True, you can't affect how the battle proceeds. But marketers of every kind will have to care dramatically about the outcome of these battles, because these giant digital platforms are fighting to define the very nature of audience itself. Thanks to digital disruption, audience will soon no longer matter.
In the traditional audience aggregation model, marketers maintained a kind of long-distance, hands-off relationship with consumers. A brand relationship, it was often called. Now that digital disruption has arrived, these marketers are increasingly waking up to find that they can choose to have a direct relationship with their end customers.
It's a bit disconcerting at first. Why would people want to have a relationship with a toothbrush manufacturer, for example? They wouldn't, and therein lies the problem for the toothbrush manufacturer. But Amazon would happily have a relationship with a toothbrush user, slotting in whatever toothbrush it can reliably deliver -- enrobing it in a Bluetooth-enabled Kindle Toothbrush Sleeve -- and forever relegating the manufacturer to low-company-on-your-totem-pole status.
Recognition that it's time to build a direct digital relationship will land on most marketers at about the same time that they realize that the aforementioned digital platforms -- Amazon, Apple, Facebook, Google, and Microsoft -- are in a much better position to have a deeper, more persistent relationship with the customer. And these marketers won't know what to do about it. Because these digital giants, while enablers of digital disruption for even the smallest developers, are also the replacement for the old media model.

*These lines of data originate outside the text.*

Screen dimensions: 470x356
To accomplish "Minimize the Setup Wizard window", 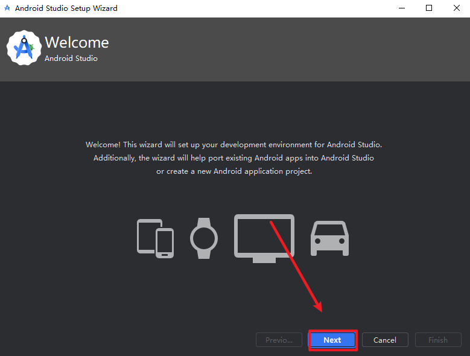I will coord(401,8).
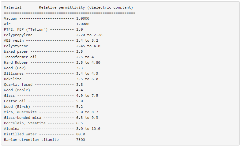Click the Transformer oil row label

pos(20,57)
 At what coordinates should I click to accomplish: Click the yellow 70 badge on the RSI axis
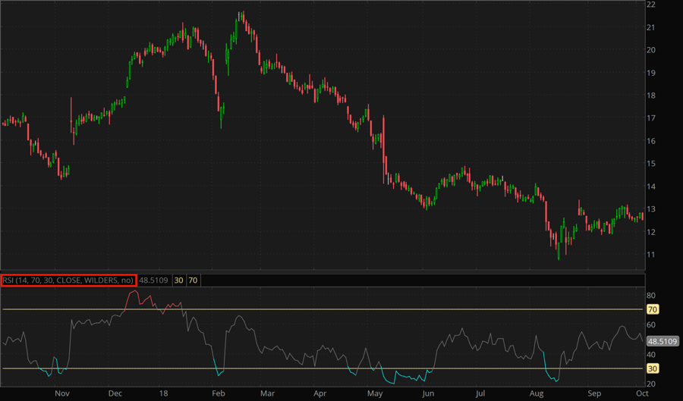pyautogui.click(x=651, y=309)
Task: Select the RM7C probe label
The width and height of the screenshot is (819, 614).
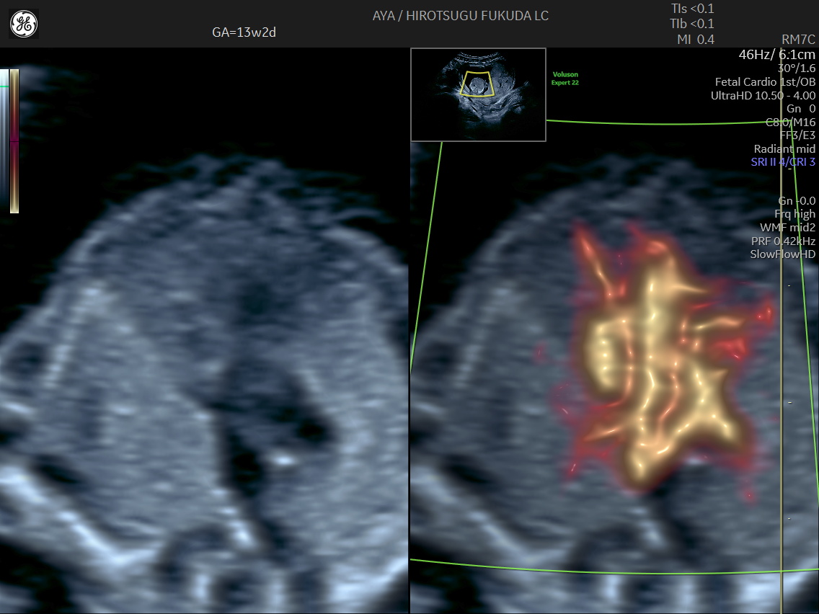Action: [x=798, y=40]
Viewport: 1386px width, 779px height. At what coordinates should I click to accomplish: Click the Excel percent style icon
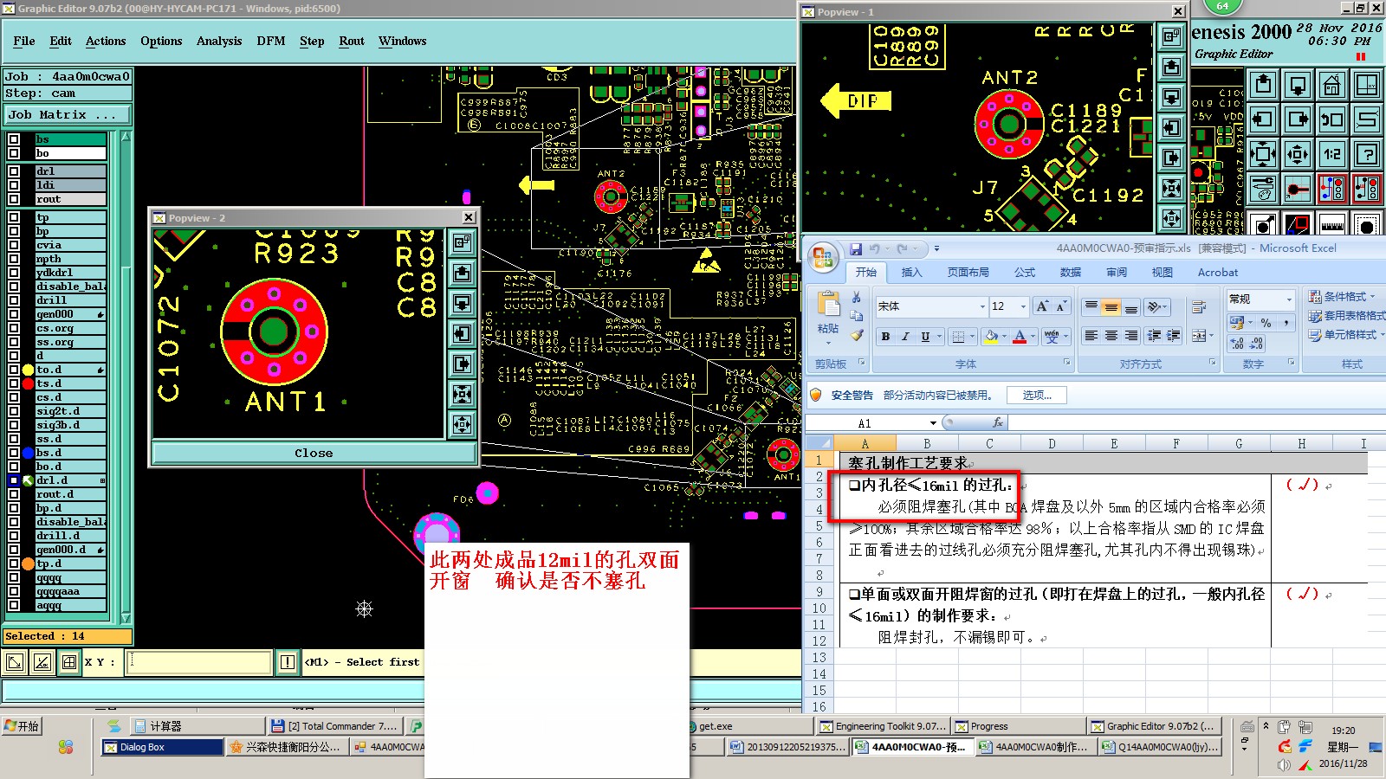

You will soon no longer turn to NBC or Nickelodeon to access your customers in an indirect, impersonal way; you will instead deliver measurable software experiences directly to your customers through Android or Facebook Mobile. The disruption giants will let you do your best to satisfy the customer, and they will take a nice percentage of every gain you make. If you refuse to play, they won't care, because there are a dozen other companies eager to provide essentially the same service to their platform users. This is how Amazon's merchant program works, it's how the iOS App Store works, it's how the future will work.
True, one of the first effects of digital was disintermediation. Now that digital is replacing audience aggregation with digital customer-relationship building, it's the reintermediation that will make things challenging. To stay ahead of it, you need to anticipate just how these digital platforms will grow their influence by adding touch points in the lives of their users -- your customers.
Smart marketers will be wary of the platforms' ambitions, but they'll also be smart about being the first to exploit some of these new offerings. When Microsoft's Cortana voice interface finally emerges from rumor to become a kind of personal assistant, for example, the smartest marketers will be those that have pre-integrated with Cortana so that a search for information about their category is answered with a smooth handoff from Cortana to anything from Weather Underground to Airbnb to the inventory of the Target store nearest you.
Adapting quickly to the life management tools that giant digital disruptors will build in 2014, and beyond, will require an agile approach to product management and software development. It will require significant executive support and, yes, some budget. In short, it will require that companies sign up for digital disruption, shifting away from the ad model that has for so long provided such comfort and stability. A model that will no longer matter once you know your customers by name and have learned how to exploit digital platforms to reach them.